Tarrio was not in Washington, DC during the Capitol riot because he had been arrested two days earlier in a separate case and ordered out of the city.  But prosecutors alleged that he organized and directed the attack by Proud Boys who stormed the Capitol that day.

Prosecutor Conor Mulroe said the Proud Boys leaders “saw themselves as Donald Trump’s army, fighting to keep their preferred leader in power no matter what the law or the courts had to say about it” and were prepared for “all-out war.”

Prosecutors hinged their case on a trove of messages that Proud Boys leaders and members privately exchanged in encrypted chats – and publicly posted on social media – before, during and after the Capitol riot.  Lawyers for the defense argued that the prosecution had not presented sufficient evidence given the severity of the seditious conspiracy charge.

Nicholas Smith, a lawyer for former Proud Boys chapter leader Nordean, said during closing statements that prosecutors had built their case on “misdirection and innuendo.”
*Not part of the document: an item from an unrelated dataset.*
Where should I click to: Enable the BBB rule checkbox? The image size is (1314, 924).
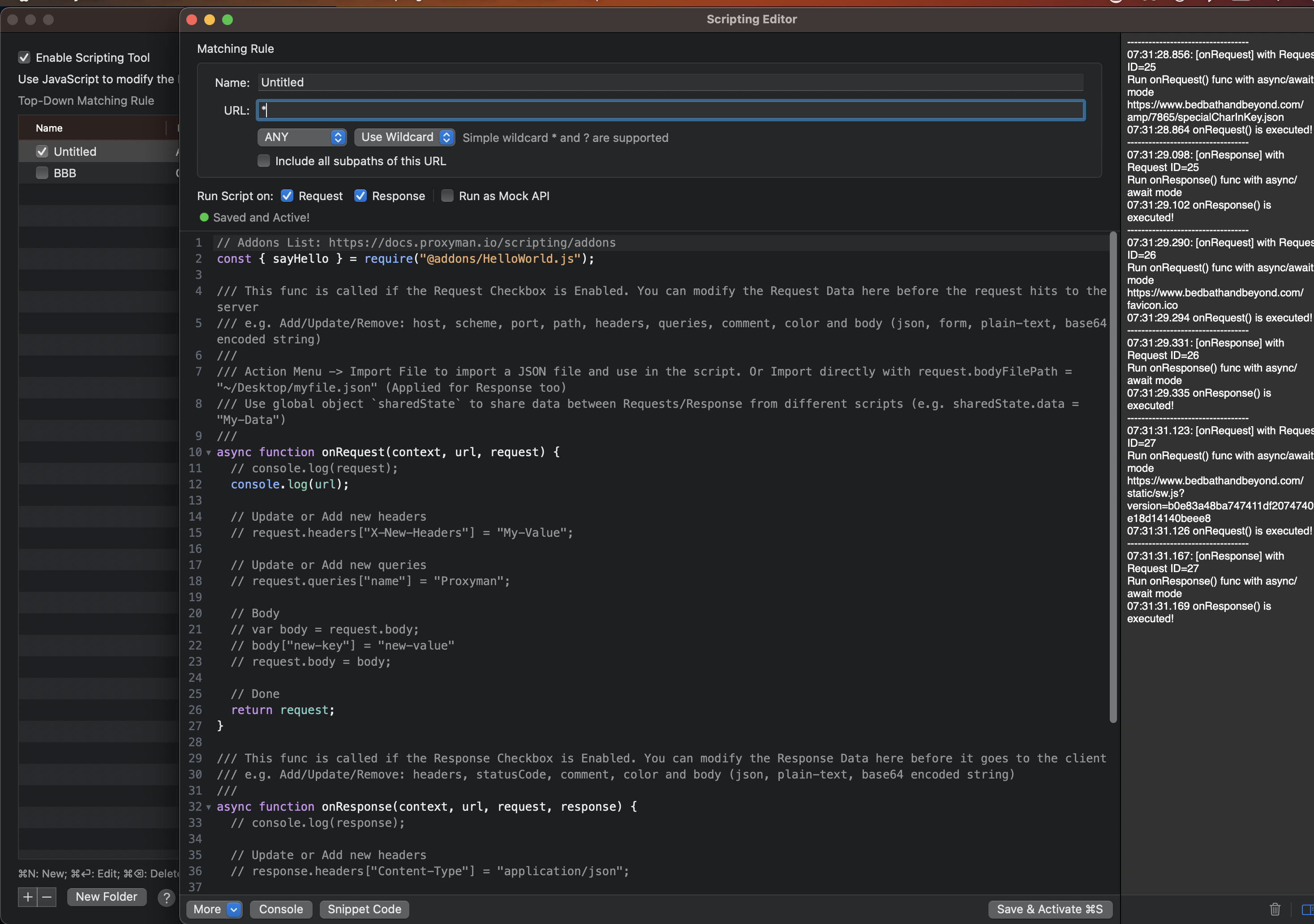(42, 173)
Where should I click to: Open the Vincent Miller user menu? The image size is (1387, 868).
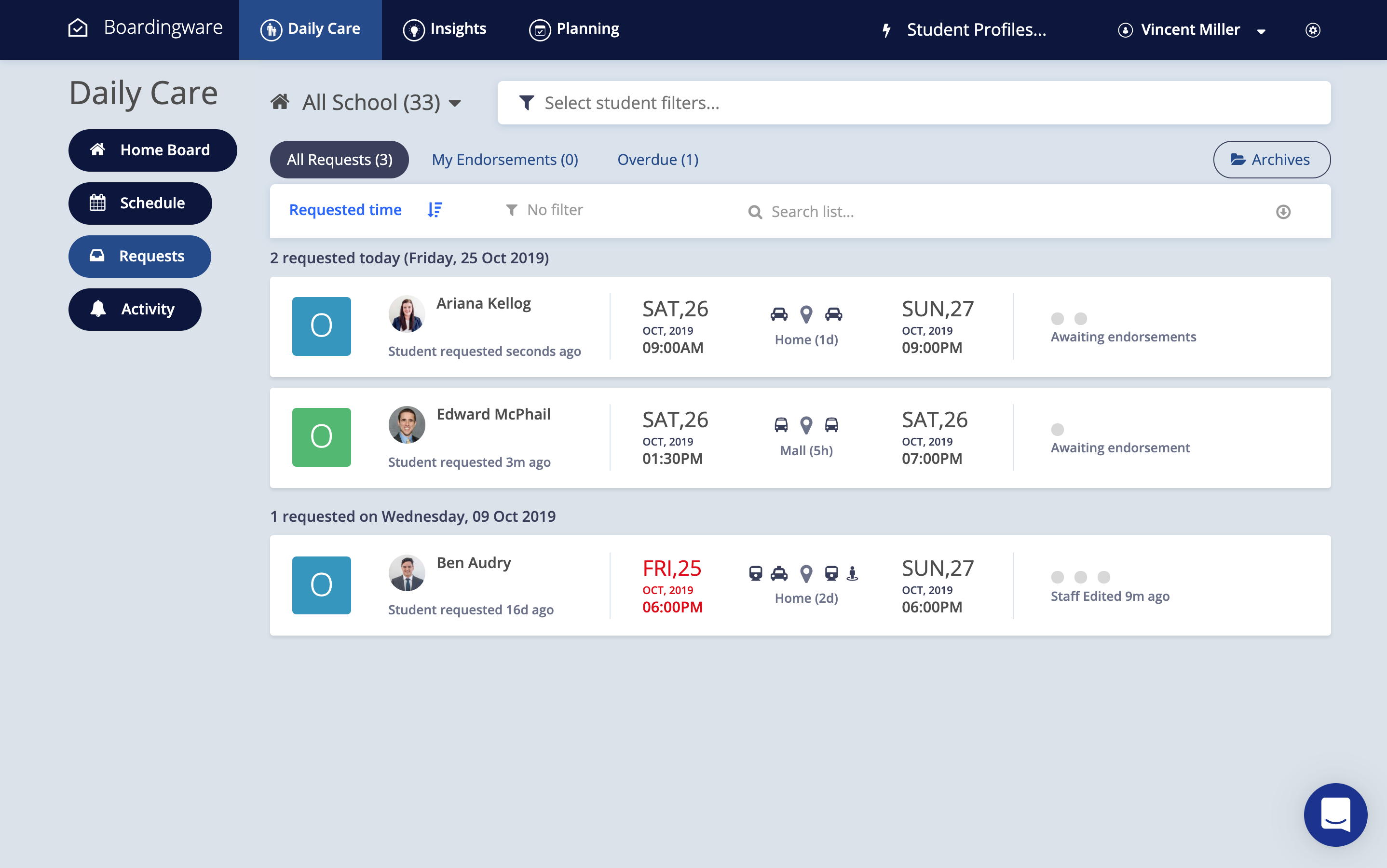[1192, 30]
But Mulroe, the prosecutor, argued during the trial that conspiracy can be an unspoken and implicit “mutual understanding, reached with a wink and a nod.”

Trump had also helped to stoke the perception that the Proud Boys were taking direct commands from him.
“Proud Boys – stand back and stand by,” Trump said during a September 2020 presidential debate, when asked to explicitly condemn the far-right group of self-described “Western chauvinists."

More than 1,000 people have been charged so far in relation to the storming of the U.S. Capitol, while the Department of Justice has also continued to probe Trump’s role in the incident.